Saved entries:
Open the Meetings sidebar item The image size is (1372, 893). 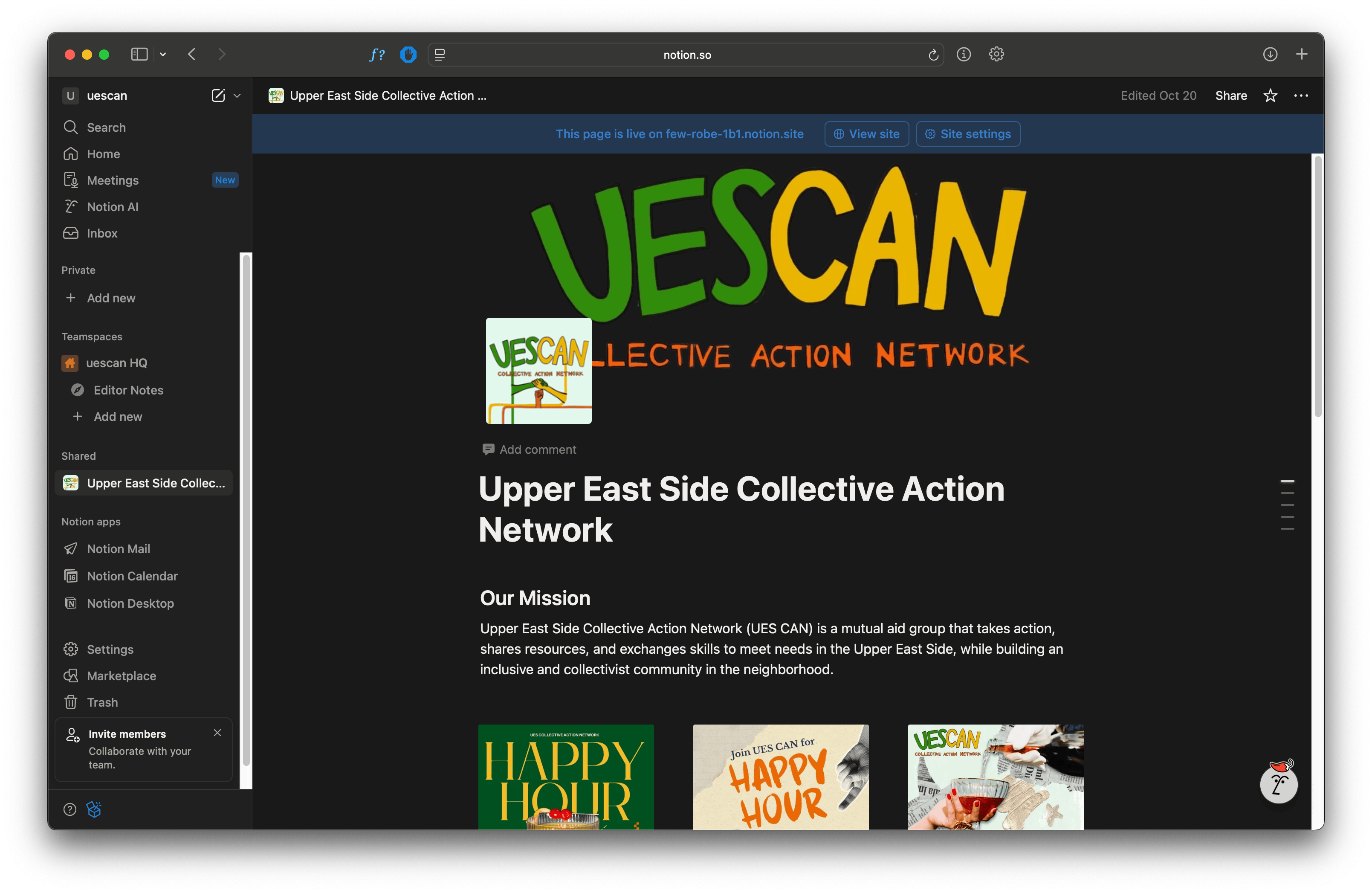pos(113,180)
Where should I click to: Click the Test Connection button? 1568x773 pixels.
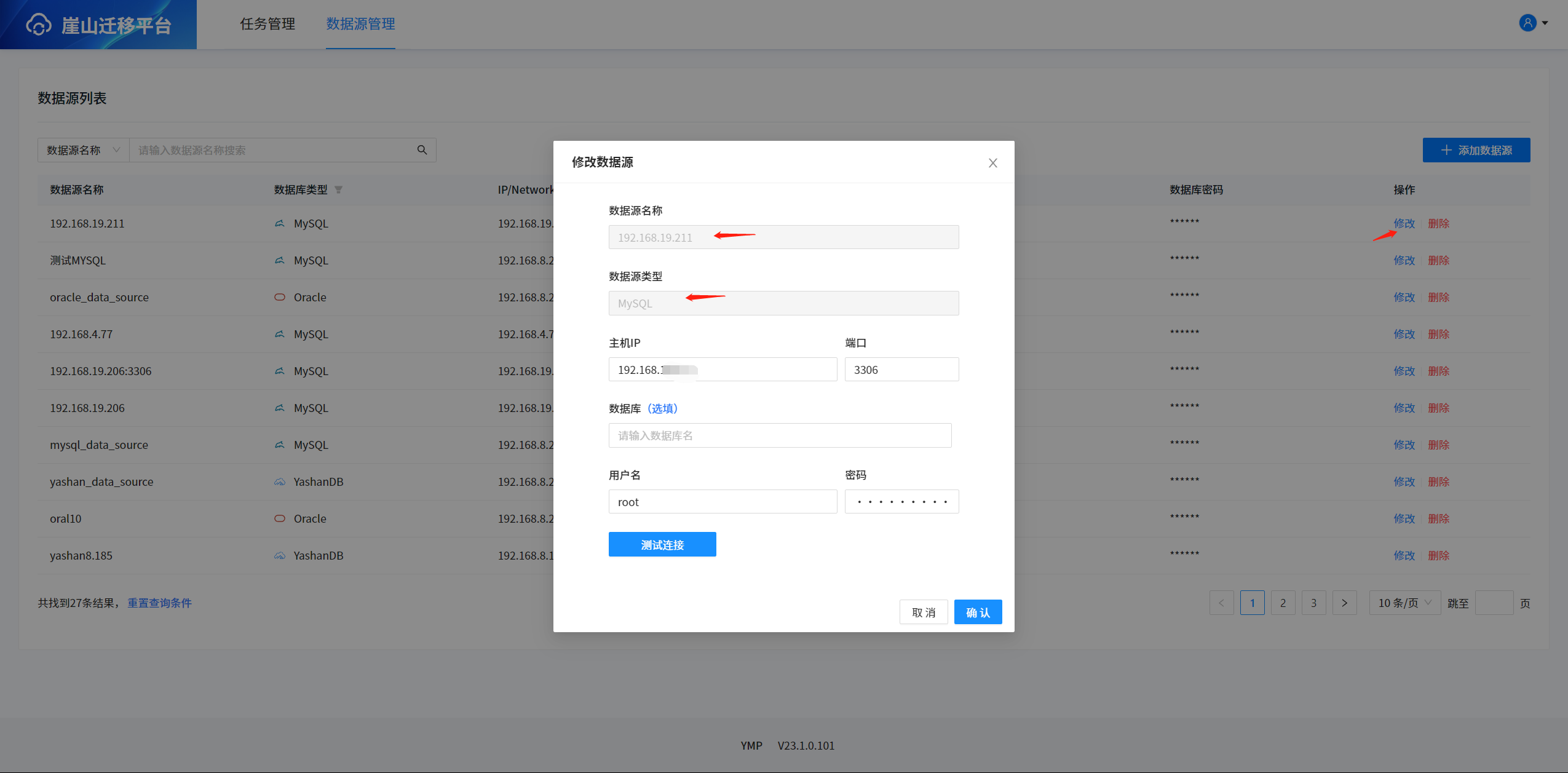pyautogui.click(x=662, y=544)
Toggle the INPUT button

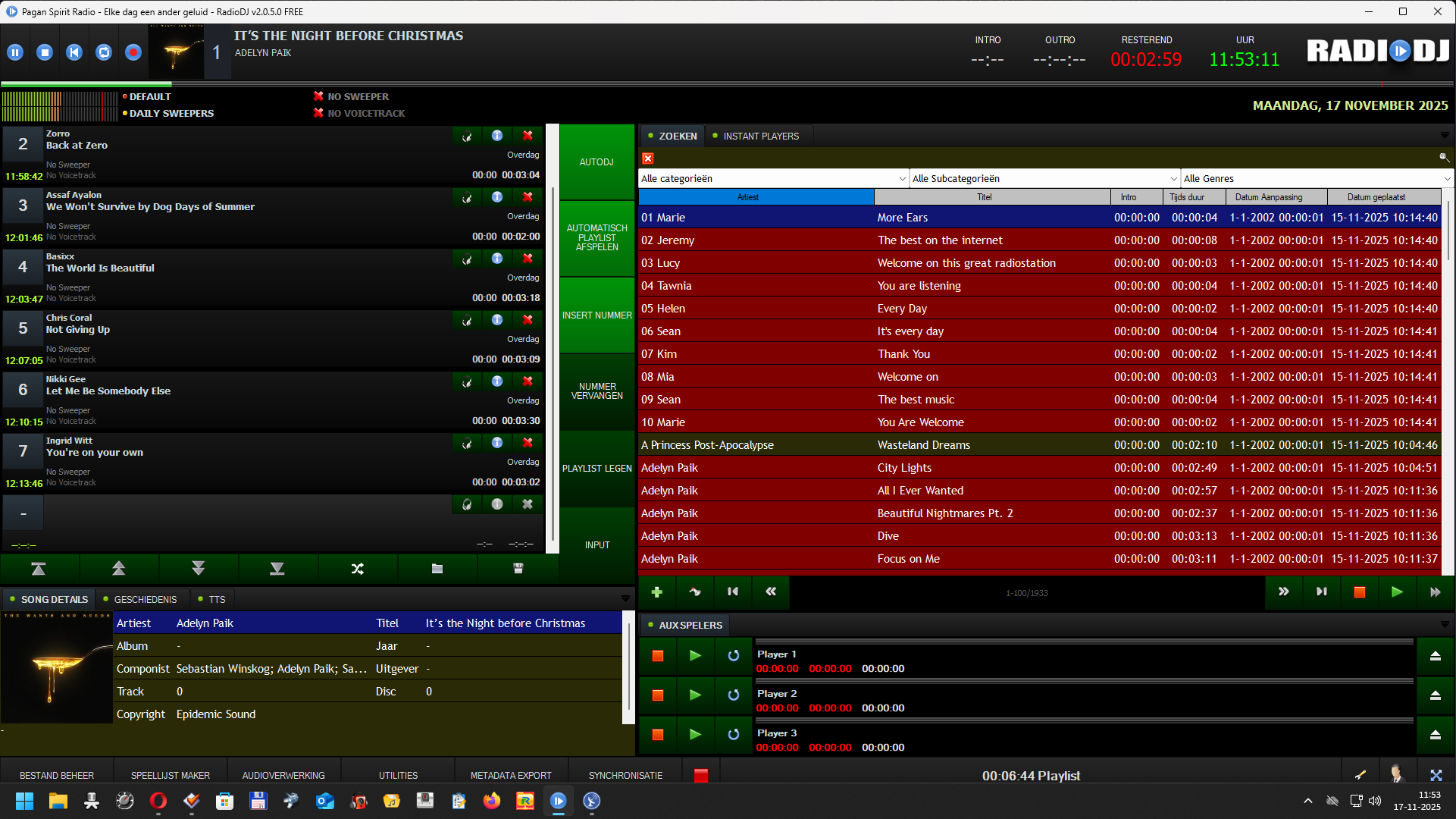pos(596,545)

Problem statement: None of the pictures belong in the result. Print exactly the lines from the one containing "Where should I" through the final line of the entries.

Exercise result:
Where should I click to: Click the Test Connection button? 1568x773 pixels.
pyautogui.click(x=662, y=544)
Toggle the INPUT button

pos(596,545)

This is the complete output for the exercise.